Exercises to complete:
(1) Please copy the 1979 New Zealand list from "- Prime Minister" to "Affairs – Brian Talboys.", swapping "Minister" for "Secretary".
(2) Answer these from the 1979 New Zealand list:
(a) What was the estimated population as of 31 December?
(b) Who held the post of Attorney-General?
(c) Who was Leader of the Opposition, and for which party?

Text to read:
- Decades:: 1950s; 1960s; 1970s; 1980s; 1990s;
- See also:: History of New Zealand; List of years in New Zealand; Timeline of New Zealand history;

= 1979 in New Zealand =

The following lists events that happened during 1979 in New Zealand.

==Population==
- Estimated population as of 31 December: 3,163,900.
- Increase since 31 December 1978: -1,300 (−0.04%).
- Males per 100 females: 99.0.

==Incumbents==

===Regal and viceregal===
- Head of State – Elizabeth II
- Governor-General – The Rt Hon. Sir Keith Holyoake KG GCMG CH QSO.

===Government===
- Speaker of the House – Richard Harrison.
- Prime Minister – Robert Muldoon
- Deputy Prime Minister – Brian Talboys.
- Minister of Finance – Robert Muldoon.
- Minister of Foreign Affairs – Brian Talboys.
- Attorney-General – Jim McLay.
- Chief Justice — Sir Ronald Davison

=== Parliamentary opposition ===
- Leader of the Opposition – Bill Rowling (Labour).

Supplied material:
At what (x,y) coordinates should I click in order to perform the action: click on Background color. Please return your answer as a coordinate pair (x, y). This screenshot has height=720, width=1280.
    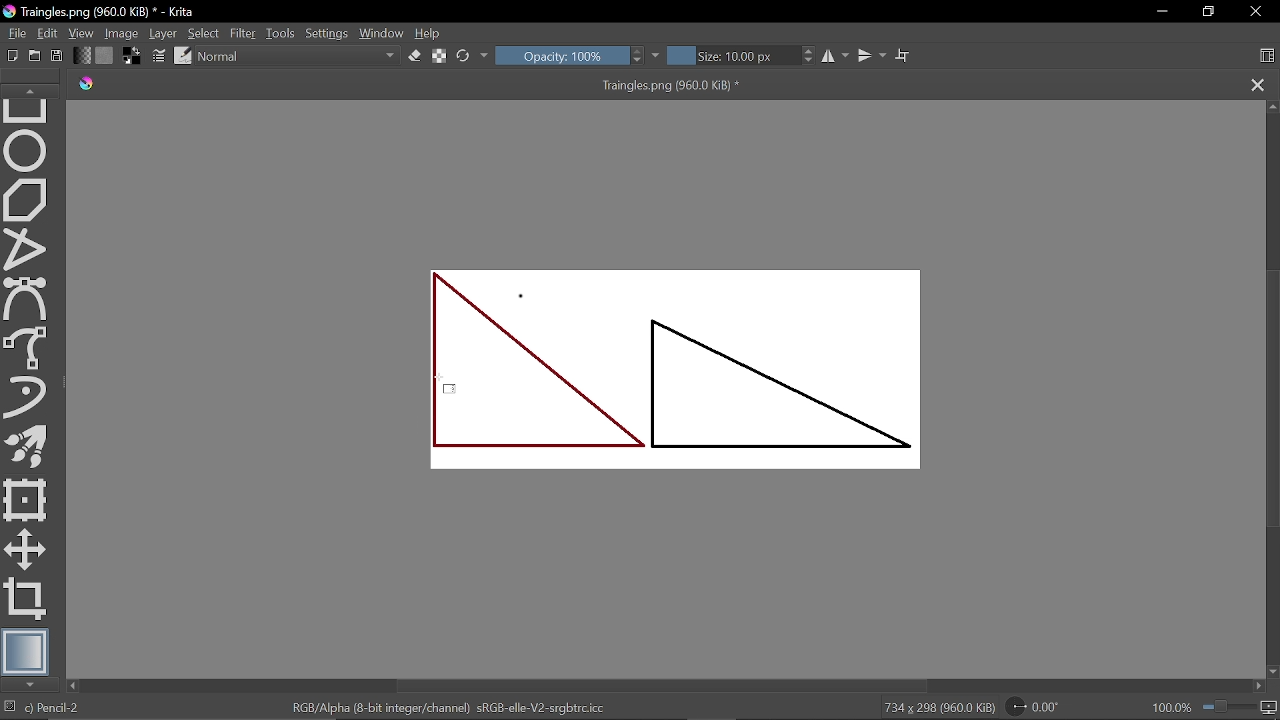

Results of the exercise:
(1)
- Prime Secretary – Robert Muldoon
- Deputy Prime Secretary – Brian Talboys.
- Secretary of Finance – Robert Muldoon.
- Secretary of Foreign Affairs – Brian Talboys.

(2)
(a) 3,163,900
(b) Jim McLay
(c) Bill Rowling, Labour